As a demonstration of this alliance, uneasy though it was, between Alexander VI and Giuliano, the legate had ridden two miles out of Avignon to meet Cesare and escort him into the city. ‘Avignon never witnessed such an enthusiastic welcome,’ wrote a witness of the scene. ‘Nor in the city had there ever been a more splendid procession.’ He was greeted with fountains gushing wine, presented with valuable pieces of silver plate, and ‘fêted by ladies and beautiful girls in whom the said Cesare takes much pleasure, knowing well how to dance and entertain them, the dances being morrisses, mummeries and other frivolities.’

Unfortunately, Cesare was in no mood to enjoy the festivities. Once again he was suffering from a recurrence of his venereal disease. So, indeed, was Giuliano: ‘Della Rovere has fallen sick again of that illness of his,’ one informant told Ludovico Sforza. ‘Now the flowers [as the syphilitic rashes were euphemistically known] are starting to bloom again; if God does not help him, he will never be quite healthy. Also they say publicly of Cesare that he too has the malady of St Lazarus in his face and, moreover, he is in a discontented frame of mind.’

From Avignon Cesare travelled up the Rhône valley to Valence, the capital of his duchy, and then on to Lyons, where he arrived on November 7. From Lyons he dawdled, taking every opportunity to delay his arrival at the French court until the divorce commission had declared its verdict. Crowds gathered in every town to watch him pass by; as the son of a pope, he was an object of considerable curiosity. His entourage was led by a parade of sumpter mules, each bearing the Borgia crest and followed by two more mules carrying huge chests, the contents of which became a lively subject of debate among the crowds of onlookers. After these came the gentlemen of Cesare’s household, their horses caparisoned with immense cockades and silver bridles, followed by twenty pages dressed in red velvet and cloth-of-gold, by young noblemen of Rome and Spain, and by his personal bodyguard of Spanish mercenaries. Cesare himself rode past imperiously, pearls and precious stones decorating his black velvet costume, his hat, and even his boots.
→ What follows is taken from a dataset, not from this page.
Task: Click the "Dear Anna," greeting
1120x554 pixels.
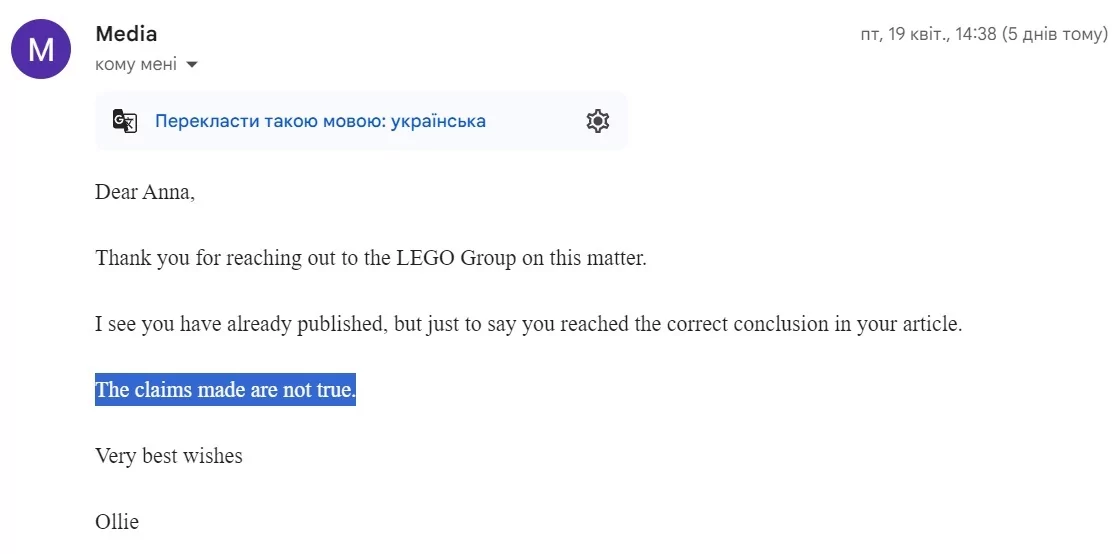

He did not create a good impression on his route north to Chinon. He was said to be aloof and arrogant, all too ready to take offence and to give it. To the French, his ostentatious retinue appeared absurdly pretentious for a twenty-three-year-old youth who was not only illegitimate but was also unable to claim one drop of royal blood. His impassive manner was viewed as haughty; on occasion he was even insolent, as when, at a reception at Valence, Louis XII’s representative came forward with the collar of the Order of St Michael and would have placed it around his neck, but Cesare pushed it away, saying that it was for the king himself to bestow.
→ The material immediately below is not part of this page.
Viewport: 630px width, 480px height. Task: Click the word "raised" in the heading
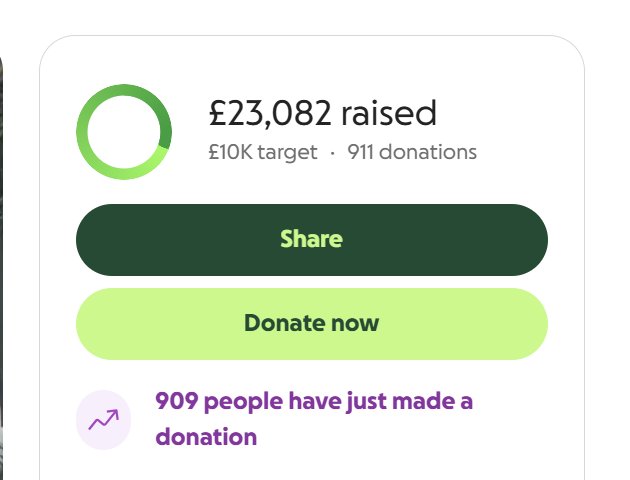tap(389, 114)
Finally, on December 17, the cardinal of Luxembourg announced that the divorce commission had found in Louis XII’s favour, freeing him from what he himself described as this ‘cripple, afflicted with scrofula, repellent in person and mind.’ The divorced wife, by her own admission not a beauty, had remained dignified throughout the proceedings; she retired to a convent, founded her own order of nuns, and was canonized in 1950.